[Opening DATA section]

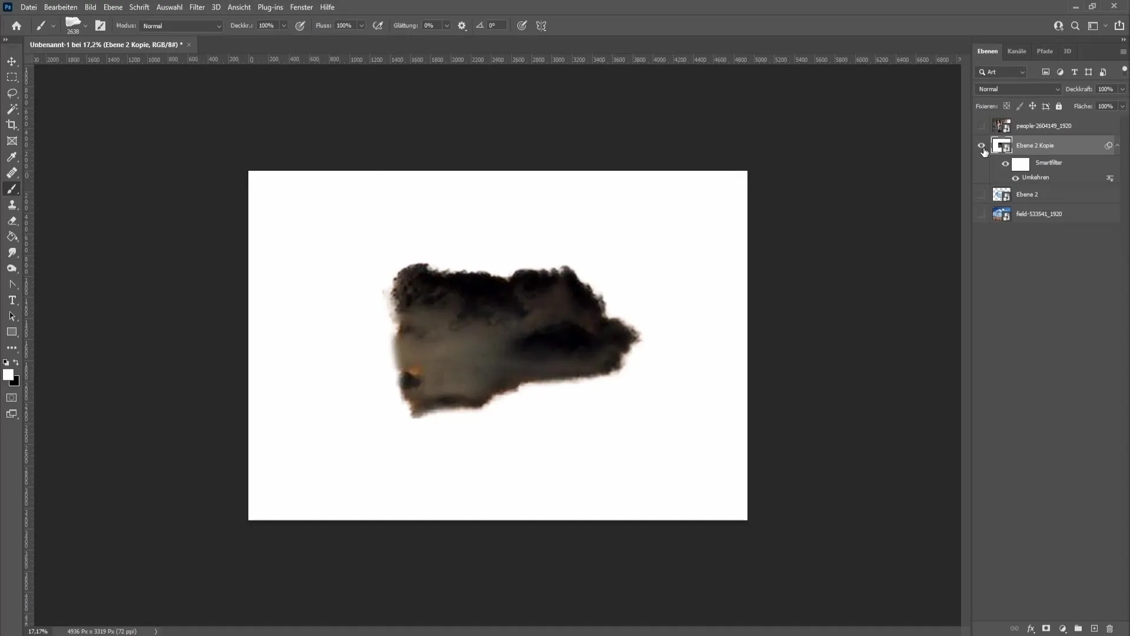Toggle visibility of people-2604149_1920 layer
This screenshot has height=636, width=1130.
(981, 126)
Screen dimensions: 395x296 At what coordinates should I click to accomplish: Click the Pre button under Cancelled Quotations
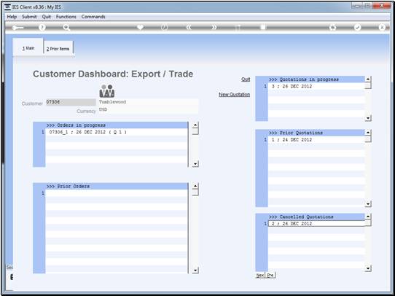[270, 275]
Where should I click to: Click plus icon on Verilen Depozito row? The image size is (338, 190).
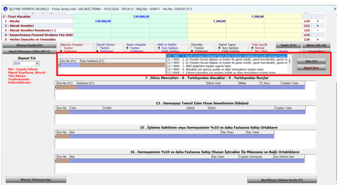pyautogui.click(x=318, y=40)
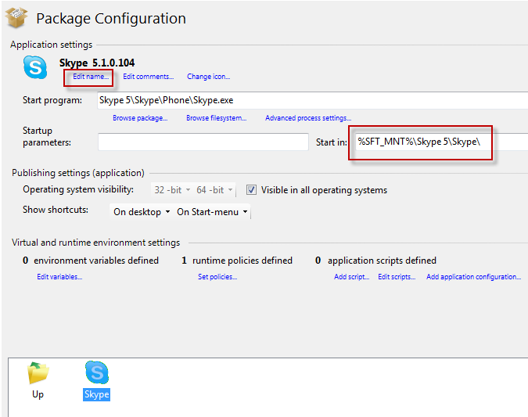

[Closing DATA section]

## WHAT YOU SHOULD DO
With the pictures omitted, write out exactly the lines from the one that contains "Screen dimensions: 395x296" through the final line of the material above, both ends included.

## RESULT FOR THIS EXERCISE
Screen dimensions: 395x296 At what coordinates should I click to accomplish: Click the Pre button under Cancelled Quotations
[270, 275]
Where should I click to: Click plus icon on Verilen Depozito row? The image size is (338, 190).
pyautogui.click(x=318, y=40)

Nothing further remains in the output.